● **EXERCISE AIM**
What is needed is an exact copy of all the entries below.

--- SUPPLIED MATERIAL Enclosed Below ---

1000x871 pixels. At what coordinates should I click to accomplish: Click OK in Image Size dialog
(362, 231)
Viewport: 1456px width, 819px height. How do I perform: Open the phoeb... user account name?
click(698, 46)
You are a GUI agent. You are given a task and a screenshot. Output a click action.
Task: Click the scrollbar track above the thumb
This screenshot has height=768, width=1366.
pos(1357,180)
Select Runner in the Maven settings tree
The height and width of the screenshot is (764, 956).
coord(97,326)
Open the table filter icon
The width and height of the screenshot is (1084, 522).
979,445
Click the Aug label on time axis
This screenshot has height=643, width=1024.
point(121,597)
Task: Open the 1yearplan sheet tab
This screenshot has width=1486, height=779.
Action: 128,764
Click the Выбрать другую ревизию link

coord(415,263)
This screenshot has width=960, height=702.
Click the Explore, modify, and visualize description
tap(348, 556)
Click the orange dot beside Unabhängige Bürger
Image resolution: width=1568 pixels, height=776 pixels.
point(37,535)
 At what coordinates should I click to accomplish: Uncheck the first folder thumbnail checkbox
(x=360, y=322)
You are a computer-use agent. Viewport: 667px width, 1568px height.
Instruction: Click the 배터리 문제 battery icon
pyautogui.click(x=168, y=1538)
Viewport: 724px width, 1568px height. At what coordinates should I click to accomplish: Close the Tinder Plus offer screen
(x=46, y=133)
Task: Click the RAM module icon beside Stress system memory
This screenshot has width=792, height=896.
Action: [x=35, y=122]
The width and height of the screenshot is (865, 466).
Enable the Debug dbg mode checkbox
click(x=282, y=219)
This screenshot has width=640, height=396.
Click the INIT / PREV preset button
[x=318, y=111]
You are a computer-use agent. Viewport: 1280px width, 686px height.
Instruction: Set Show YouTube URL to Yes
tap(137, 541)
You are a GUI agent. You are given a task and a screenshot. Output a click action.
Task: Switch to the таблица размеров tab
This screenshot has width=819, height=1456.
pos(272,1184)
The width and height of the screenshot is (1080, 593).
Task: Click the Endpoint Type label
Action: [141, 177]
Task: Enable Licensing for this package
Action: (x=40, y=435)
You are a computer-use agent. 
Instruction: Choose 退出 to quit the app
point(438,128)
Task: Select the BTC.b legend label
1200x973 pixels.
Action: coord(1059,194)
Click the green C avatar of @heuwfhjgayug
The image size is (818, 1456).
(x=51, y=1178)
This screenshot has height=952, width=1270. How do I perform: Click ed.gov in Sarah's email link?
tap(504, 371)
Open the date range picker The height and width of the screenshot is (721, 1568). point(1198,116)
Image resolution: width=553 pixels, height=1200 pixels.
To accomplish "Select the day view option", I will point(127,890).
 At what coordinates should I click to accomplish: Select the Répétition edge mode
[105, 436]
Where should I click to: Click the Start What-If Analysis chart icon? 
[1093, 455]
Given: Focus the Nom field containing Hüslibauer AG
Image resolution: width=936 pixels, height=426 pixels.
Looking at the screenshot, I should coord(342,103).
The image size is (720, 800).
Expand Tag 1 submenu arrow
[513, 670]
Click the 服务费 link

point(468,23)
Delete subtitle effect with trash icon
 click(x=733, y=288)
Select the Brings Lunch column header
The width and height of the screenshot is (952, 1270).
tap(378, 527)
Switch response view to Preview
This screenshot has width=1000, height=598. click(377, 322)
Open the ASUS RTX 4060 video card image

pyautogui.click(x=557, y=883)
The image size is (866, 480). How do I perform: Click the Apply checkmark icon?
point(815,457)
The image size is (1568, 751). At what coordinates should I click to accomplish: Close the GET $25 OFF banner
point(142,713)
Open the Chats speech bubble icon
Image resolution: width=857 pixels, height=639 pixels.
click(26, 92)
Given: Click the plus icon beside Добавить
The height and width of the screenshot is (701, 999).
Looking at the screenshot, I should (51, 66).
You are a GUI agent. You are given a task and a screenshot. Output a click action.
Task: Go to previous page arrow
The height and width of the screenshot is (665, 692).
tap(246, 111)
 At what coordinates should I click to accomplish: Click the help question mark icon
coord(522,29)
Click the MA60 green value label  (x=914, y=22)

--- End of Enclosed SUPPLIED MATERIAL ---

● **RESPONSE**
1000x871 pixels. At what coordinates should I click to accomplish: Click OK in Image Size dialog
(362, 231)
Viewport: 1456px width, 819px height. How do I perform: Open the phoeb... user account name?
click(698, 46)
You are a GUI agent. You are given a task and a screenshot. Output a click action.
Task: Click the scrollbar track above the thumb
This screenshot has height=768, width=1366.
pos(1357,180)
Select Runner in the Maven settings tree
The height and width of the screenshot is (764, 956).
coord(97,326)
Open the table filter icon
The width and height of the screenshot is (1084, 522).
979,445
Click the Aug label on time axis
This screenshot has height=643, width=1024.
point(121,597)
Task: Open the 1yearplan sheet tab
This screenshot has width=1486, height=779.
Action: 128,764
Click the Выбрать другую ревизию link

coord(415,263)
This screenshot has width=960, height=702.
Click the Explore, modify, and visualize description
tap(348, 556)
Click the orange dot beside Unabhängige Bürger
Image resolution: width=1568 pixels, height=776 pixels.
point(37,535)
 At what coordinates should I click to accomplish: Uncheck the first folder thumbnail checkbox
(x=360, y=322)
You are a computer-use agent. Viewport: 667px width, 1568px height.
Instruction: Click the 배터리 문제 battery icon
pyautogui.click(x=168, y=1538)
Viewport: 724px width, 1568px height. At what coordinates should I click to accomplish: Close the Tinder Plus offer screen
(x=46, y=133)
Task: Click the RAM module icon beside Stress system memory
This screenshot has width=792, height=896.
Action: [x=35, y=122]
The width and height of the screenshot is (865, 466).
Enable the Debug dbg mode checkbox
click(x=282, y=219)
This screenshot has width=640, height=396.
Click the INIT / PREV preset button
[x=318, y=111]
You are a computer-use agent. Viewport: 1280px width, 686px height.
Instruction: Set Show YouTube URL to Yes
tap(137, 541)
You are a GUI agent. You are given a task and a screenshot. Output a click action.
Task: Switch to the таблица размеров tab
This screenshot has width=819, height=1456.
pos(272,1184)
The width and height of the screenshot is (1080, 593).
Task: Click the Endpoint Type label
Action: [141, 177]
Task: Enable Licensing for this package
Action: (x=40, y=435)
You are a computer-use agent. 
Instruction: Choose 退出 to quit the app
point(438,128)
Task: Select the BTC.b legend label
1200x973 pixels.
Action: coord(1059,194)
Click the green C avatar of @heuwfhjgayug
The image size is (818, 1456).
(x=51, y=1178)
This screenshot has height=952, width=1270. How do I perform: Click ed.gov in Sarah's email link?
tap(504, 371)
Open the date range picker The height and width of the screenshot is (721, 1568). point(1198,116)
Image resolution: width=553 pixels, height=1200 pixels.
To accomplish "Select the day view option", I will point(127,890).
 At what coordinates should I click to accomplish: Select the Répétition edge mode
[105, 436]
Where should I click to: Click the Start What-If Analysis chart icon? 
[1093, 455]
Given: Focus the Nom field containing Hüslibauer AG
Image resolution: width=936 pixels, height=426 pixels.
Looking at the screenshot, I should coord(342,103).
The image size is (720, 800).
Expand Tag 1 submenu arrow
[513, 670]
Click the 服务费 link

point(468,23)
Delete subtitle effect with trash icon
 click(x=733, y=288)
Select the Brings Lunch column header
The width and height of the screenshot is (952, 1270).
tap(378, 527)
Switch response view to Preview
This screenshot has width=1000, height=598. click(377, 322)
Open the ASUS RTX 4060 video card image

pyautogui.click(x=557, y=883)
The image size is (866, 480). How do I perform: Click the Apply checkmark icon?
point(815,457)
The image size is (1568, 751). At what coordinates should I click to accomplish: Close the GET $25 OFF banner
point(142,713)
Open the Chats speech bubble icon
Image resolution: width=857 pixels, height=639 pixels.
click(26, 92)
Given: Click the plus icon beside Добавить
The height and width of the screenshot is (701, 999).
Looking at the screenshot, I should (51, 66).
You are a GUI agent. You are given a task and a screenshot. Output a click action.
Task: Go to previous page arrow
The height and width of the screenshot is (665, 692).
tap(246, 111)
 At what coordinates should I click to accomplish: Click the help question mark icon
coord(522,29)
Click the MA60 green value label  (x=914, y=22)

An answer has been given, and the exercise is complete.